Dataset extract

· · · · ·

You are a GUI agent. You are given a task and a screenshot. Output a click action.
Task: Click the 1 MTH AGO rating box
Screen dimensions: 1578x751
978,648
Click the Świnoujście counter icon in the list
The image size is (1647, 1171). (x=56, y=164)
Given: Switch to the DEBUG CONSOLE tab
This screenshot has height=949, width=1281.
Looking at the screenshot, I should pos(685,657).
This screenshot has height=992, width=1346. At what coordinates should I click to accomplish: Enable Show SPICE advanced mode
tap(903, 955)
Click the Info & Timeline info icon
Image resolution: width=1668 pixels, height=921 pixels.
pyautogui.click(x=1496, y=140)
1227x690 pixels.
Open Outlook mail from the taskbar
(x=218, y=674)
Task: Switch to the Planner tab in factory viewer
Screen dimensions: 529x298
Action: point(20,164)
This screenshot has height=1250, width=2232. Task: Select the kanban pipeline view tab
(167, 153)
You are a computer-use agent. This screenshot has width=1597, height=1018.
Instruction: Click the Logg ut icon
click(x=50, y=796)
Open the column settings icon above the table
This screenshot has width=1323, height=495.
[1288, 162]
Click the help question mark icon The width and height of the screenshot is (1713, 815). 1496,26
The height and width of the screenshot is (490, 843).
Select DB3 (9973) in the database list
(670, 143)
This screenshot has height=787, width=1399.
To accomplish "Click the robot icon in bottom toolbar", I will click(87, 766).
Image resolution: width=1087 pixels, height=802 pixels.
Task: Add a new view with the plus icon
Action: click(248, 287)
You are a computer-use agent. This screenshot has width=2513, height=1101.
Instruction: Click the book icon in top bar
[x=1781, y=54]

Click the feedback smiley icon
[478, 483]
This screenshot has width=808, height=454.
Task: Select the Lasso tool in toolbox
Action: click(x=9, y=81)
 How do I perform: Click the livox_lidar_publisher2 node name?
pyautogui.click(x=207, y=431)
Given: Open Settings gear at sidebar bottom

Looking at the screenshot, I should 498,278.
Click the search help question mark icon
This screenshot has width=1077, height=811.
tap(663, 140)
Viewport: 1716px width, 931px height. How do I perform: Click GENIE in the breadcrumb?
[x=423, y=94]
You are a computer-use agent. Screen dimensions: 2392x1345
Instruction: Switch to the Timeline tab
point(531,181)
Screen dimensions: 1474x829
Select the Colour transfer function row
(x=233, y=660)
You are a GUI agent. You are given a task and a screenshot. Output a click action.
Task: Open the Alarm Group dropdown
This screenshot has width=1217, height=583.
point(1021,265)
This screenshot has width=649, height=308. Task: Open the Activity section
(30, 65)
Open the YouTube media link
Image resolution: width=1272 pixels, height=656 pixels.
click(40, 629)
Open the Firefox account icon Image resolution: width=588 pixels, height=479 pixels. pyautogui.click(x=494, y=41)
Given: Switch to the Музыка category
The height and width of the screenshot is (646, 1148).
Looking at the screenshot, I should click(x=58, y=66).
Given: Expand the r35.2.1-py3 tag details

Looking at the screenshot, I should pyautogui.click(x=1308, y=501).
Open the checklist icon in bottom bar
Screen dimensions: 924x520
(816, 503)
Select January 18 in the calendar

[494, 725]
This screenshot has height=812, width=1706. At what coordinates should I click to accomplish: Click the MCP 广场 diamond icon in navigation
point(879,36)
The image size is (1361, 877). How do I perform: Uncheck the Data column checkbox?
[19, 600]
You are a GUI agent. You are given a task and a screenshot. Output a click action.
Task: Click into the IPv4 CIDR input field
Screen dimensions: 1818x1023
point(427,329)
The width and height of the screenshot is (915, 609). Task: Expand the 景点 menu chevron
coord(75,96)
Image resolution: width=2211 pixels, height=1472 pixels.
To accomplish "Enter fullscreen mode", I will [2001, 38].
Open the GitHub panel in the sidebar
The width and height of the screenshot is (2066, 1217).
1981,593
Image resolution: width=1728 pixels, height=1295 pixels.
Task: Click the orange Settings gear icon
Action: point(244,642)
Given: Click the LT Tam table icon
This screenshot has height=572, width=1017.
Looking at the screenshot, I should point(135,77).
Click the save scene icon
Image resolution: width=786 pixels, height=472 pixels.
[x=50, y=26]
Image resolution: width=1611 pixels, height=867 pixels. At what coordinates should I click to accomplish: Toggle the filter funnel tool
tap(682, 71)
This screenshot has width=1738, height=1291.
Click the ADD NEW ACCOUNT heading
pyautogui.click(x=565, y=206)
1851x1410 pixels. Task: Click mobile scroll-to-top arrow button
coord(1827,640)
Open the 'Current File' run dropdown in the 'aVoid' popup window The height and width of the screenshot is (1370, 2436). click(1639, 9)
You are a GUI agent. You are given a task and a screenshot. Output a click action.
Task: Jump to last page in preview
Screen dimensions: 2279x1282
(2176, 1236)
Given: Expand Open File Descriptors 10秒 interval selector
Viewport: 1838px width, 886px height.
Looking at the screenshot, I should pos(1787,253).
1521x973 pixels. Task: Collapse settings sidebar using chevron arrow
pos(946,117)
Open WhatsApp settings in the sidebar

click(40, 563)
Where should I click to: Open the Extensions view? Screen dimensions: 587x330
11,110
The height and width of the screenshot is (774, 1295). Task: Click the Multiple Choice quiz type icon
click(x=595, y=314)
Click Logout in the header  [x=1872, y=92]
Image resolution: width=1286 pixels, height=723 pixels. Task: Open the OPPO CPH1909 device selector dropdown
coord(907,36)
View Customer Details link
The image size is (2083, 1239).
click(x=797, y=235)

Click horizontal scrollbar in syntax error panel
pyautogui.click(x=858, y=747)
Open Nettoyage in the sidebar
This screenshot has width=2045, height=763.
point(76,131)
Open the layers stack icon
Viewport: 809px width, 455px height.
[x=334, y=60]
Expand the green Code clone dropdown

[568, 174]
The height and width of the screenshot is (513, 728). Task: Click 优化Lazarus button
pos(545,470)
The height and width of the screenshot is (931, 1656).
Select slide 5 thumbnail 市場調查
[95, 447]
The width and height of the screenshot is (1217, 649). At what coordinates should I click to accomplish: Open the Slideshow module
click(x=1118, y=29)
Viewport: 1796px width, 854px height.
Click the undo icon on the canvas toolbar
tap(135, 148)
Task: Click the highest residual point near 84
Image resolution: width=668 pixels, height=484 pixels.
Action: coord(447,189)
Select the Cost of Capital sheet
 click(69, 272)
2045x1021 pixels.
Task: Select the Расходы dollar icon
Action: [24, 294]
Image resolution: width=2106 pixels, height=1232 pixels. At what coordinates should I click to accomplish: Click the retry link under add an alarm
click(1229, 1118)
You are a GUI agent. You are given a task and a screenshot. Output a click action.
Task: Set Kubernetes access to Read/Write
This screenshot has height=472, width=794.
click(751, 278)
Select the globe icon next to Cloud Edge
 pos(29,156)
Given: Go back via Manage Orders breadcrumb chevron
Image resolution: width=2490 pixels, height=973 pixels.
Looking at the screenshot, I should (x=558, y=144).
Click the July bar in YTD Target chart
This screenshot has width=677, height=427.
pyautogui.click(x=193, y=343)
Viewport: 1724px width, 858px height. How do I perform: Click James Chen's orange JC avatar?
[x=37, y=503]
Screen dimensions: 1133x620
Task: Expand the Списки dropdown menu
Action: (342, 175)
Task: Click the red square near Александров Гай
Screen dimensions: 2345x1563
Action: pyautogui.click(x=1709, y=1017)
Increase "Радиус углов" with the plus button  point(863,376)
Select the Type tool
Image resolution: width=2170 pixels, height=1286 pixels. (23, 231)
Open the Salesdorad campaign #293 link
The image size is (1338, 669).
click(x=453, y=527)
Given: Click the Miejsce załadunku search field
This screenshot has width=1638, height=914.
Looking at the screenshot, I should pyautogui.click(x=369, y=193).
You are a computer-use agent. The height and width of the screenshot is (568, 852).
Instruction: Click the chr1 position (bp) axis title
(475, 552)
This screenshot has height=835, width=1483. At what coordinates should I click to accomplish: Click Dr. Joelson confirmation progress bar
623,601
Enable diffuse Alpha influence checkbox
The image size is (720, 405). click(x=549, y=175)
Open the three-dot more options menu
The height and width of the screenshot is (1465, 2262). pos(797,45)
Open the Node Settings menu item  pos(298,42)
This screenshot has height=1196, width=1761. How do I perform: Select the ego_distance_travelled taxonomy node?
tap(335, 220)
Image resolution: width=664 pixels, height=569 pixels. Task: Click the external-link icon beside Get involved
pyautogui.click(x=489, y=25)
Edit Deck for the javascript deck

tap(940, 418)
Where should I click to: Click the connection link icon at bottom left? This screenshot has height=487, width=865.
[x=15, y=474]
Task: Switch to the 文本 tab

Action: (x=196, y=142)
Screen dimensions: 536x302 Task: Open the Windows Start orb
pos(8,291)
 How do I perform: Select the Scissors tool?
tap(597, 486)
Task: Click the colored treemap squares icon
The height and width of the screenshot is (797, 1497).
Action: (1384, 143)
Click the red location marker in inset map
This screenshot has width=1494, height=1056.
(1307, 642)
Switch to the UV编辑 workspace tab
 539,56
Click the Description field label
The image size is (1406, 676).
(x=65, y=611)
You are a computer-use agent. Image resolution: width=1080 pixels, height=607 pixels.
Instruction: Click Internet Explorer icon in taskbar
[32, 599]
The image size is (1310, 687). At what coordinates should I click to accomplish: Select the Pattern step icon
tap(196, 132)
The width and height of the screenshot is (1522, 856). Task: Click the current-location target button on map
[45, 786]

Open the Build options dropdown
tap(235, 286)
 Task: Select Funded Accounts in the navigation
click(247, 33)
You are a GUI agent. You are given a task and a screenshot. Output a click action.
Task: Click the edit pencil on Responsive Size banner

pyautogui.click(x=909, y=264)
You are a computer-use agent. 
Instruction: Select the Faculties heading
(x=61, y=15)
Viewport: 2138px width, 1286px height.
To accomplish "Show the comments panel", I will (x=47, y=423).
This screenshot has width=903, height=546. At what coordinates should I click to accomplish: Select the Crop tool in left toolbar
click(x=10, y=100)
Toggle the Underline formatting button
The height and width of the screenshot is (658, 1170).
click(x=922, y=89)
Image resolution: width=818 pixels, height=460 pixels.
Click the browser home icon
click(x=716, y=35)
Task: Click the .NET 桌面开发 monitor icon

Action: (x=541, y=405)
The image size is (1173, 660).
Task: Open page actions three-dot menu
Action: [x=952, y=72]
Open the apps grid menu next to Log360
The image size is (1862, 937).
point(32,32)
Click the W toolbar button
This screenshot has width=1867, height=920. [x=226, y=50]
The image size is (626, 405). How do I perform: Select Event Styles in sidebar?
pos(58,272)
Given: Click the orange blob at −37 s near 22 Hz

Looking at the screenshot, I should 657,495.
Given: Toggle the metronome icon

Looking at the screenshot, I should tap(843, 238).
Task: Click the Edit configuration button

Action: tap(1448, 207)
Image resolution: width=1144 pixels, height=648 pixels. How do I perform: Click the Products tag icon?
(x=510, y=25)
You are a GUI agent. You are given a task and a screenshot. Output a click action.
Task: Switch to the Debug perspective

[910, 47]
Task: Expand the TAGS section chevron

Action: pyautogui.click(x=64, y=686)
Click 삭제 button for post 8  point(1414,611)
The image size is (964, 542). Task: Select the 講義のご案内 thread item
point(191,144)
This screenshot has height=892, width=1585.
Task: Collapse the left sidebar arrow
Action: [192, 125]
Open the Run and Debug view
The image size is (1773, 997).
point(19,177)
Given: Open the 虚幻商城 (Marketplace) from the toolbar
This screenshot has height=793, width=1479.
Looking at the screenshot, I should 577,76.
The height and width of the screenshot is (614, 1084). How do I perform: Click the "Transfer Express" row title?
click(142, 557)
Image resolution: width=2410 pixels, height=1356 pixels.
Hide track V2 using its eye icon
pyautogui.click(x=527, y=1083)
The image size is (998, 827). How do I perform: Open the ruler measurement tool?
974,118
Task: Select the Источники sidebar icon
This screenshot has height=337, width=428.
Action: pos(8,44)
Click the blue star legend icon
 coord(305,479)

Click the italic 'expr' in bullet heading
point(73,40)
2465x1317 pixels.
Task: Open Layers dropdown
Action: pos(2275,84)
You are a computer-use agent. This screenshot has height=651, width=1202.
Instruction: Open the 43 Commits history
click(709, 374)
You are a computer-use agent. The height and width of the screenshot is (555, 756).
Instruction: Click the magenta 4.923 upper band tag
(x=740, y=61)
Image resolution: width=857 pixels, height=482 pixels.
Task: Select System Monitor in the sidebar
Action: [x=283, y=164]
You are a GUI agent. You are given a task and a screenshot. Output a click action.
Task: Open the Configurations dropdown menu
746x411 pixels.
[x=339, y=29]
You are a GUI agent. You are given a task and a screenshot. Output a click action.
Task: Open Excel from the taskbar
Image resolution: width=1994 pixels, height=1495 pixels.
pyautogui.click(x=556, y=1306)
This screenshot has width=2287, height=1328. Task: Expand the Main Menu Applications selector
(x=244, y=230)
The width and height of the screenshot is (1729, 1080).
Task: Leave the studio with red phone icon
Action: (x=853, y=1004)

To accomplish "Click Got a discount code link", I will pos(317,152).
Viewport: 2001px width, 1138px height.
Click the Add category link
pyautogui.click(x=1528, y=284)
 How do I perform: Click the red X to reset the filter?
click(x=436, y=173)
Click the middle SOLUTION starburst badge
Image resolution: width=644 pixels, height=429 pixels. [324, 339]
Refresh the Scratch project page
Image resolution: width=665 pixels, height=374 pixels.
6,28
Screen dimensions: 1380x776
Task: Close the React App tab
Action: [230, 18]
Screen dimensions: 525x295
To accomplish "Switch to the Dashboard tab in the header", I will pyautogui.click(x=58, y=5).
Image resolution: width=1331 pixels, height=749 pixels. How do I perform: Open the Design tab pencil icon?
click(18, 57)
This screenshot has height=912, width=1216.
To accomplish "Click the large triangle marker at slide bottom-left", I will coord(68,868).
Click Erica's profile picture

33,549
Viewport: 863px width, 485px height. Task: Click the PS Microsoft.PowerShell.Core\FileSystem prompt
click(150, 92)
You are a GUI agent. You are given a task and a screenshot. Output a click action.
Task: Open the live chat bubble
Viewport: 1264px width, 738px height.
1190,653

· · · · ·

Your objective
Identify the lines of the data that contain the word "header". Copy each of them.

Result of this task
Click Logout in the header  [x=1872, y=92]
To accomplish "Switch to the Dashboard tab in the header", I will pyautogui.click(x=58, y=5).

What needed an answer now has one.